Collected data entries
###

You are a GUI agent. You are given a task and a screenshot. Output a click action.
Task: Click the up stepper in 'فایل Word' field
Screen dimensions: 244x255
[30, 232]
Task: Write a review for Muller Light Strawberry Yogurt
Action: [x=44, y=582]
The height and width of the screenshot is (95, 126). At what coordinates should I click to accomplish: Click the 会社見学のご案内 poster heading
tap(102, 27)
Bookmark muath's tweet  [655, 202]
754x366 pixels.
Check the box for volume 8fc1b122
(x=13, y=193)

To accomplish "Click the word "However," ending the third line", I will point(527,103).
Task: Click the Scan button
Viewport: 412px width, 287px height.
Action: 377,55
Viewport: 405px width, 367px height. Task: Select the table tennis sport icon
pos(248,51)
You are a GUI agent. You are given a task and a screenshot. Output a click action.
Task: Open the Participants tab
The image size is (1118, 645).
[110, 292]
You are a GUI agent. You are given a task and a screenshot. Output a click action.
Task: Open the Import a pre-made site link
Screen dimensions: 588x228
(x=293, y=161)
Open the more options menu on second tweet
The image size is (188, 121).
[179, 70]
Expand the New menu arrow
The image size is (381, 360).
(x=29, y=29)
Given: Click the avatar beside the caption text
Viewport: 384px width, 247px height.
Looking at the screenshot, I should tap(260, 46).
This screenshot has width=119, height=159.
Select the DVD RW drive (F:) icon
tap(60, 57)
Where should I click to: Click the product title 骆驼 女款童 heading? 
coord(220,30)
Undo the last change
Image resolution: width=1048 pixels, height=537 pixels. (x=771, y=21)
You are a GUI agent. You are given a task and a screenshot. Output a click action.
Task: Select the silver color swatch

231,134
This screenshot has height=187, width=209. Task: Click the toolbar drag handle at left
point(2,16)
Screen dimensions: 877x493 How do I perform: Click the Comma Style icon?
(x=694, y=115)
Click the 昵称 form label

###

Total the lines of the data that include the word "menu", and give that total as the sole response.

_Response to this task_.
2